— START EXERCISE MATERIALS —
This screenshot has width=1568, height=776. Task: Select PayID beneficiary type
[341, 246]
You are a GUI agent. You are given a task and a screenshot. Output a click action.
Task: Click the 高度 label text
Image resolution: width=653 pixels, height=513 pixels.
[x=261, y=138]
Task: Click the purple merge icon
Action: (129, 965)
— END EXERCISE MATERIALS —
Output the data above as a JSON list of strings, one string for each line, leaving out any blank lines.

_TASK RESPONSE_.
[
  "This screenshot has width=1568, height=776. Task: Select PayID beneficiary type",
  "[341, 246]",
  "You are a GUI agent. You are given a task and a screenshot. Output a click action.",
  "Task: Click the 高度 label text",
  "Image resolution: width=653 pixels, height=513 pixels.",
  "[x=261, y=138]",
  "Task: Click the purple merge icon",
  "Action: (129, 965)"
]